In the same vein I have some sympathy with the Moslem parents who opposed the ‘smoking in public places’ ban. Given that their children weren’t allowed to drink alcohol, there ought to be something a bit wicked they could go and do while they sipped their orange juice, without having to stand outside in the cold and rain.
It’s the doom-laden articles about middle-aged, middle-class women hitting the Sauvignon Blanc after a hard day in the office that I prefer to avoid.
These usually contain one of those self-help checklists – where answering ‘yes’ to more than two of the questions is supposed to indicate that you are already on the primrose path to fully fledged alcoholism.
Do you look forward to a drink in the evening?
Do you ever drink alone?
Have you had a hangover in the last 12 months?
And so on, with a range of questions a good half of which are what we classicists would call nonne? questions – that is to say, they expect the answer ‘yes’.
But this weekend, being entirely off the booze for Lent, I read all the anti-drink tirades (there’s a couple in the papers most Sundays) with a nicely clear conscience. Not just the ones about the women drinkers, but the sad little pieces about how 24 hour pub opening has failed -- surprise, surprise – to turn chilly Britain into a Mediterranean café culture.
Long term readers of this blog, with good memories, may recall that this is not my first attempt at taking forty days and forty nights off the bottle. Last year I had a pretty good go at it, but with a get-out clause: namely, I allowed myself to drink “abroad” (and abroad started the far side of security at the airport and included the Irish embassy).
The same get-out clause operates this year, but I’m not actually going away anywhere. So this time it really is wall-to-wall ginger beer. And just like last year, I am so far -- almost three weeks in -- feeling no different than when I was enjoying a glass or two of wine of an evening. No better and certainly no thinner (though I cant speak, of course, for my liver).
Reading them now in my confident state of abstinence, I sense something missing from all these well-meaning articles, and something a bit out of proportion. Of course some of the stories they tell are shocking: people dying of cirrhosis in their thirties can only be very bad news indeed. But, at the same time, this unmitigated finger-wagging is never going to hit the target.

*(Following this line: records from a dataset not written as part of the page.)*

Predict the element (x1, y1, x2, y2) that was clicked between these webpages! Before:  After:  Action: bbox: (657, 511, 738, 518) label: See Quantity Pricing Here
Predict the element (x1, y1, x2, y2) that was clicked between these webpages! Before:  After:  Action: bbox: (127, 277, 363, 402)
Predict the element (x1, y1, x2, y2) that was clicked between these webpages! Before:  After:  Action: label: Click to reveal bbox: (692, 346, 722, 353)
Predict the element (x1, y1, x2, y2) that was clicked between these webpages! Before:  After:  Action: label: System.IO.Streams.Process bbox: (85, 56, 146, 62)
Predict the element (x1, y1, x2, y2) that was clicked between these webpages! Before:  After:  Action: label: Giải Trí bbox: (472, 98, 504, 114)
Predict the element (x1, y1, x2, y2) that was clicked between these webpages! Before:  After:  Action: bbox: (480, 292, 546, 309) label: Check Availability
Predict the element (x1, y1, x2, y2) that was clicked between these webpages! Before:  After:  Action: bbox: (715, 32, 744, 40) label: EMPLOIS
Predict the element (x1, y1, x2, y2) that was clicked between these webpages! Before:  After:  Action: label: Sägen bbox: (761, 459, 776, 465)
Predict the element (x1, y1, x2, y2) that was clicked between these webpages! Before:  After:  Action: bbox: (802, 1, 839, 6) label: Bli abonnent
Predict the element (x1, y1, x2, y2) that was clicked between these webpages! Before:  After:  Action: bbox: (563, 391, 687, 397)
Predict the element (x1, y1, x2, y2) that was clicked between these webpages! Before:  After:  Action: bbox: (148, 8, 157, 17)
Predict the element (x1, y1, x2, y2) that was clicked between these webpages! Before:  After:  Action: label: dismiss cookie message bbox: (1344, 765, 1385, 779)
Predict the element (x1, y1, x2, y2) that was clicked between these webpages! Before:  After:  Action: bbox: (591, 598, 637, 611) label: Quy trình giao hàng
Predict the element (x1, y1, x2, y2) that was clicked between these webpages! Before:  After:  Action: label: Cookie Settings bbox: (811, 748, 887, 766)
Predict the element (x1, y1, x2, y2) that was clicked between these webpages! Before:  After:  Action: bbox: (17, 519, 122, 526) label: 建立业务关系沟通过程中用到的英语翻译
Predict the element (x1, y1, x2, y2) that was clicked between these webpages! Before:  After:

Because the bottom line is that – while there are both sad and bad reasons for drinking, and some tragedies in its wake – for the last 8000 years alcohol has, on balance, provided more pleasure than pain. It tastes nice, it oils the social wheels, it helps you put the screaming toddlers to bed without resorting to violence, and it hasn’t yet brought any civilisation to its knees. As drugs go, it’s really not got such a bad track record.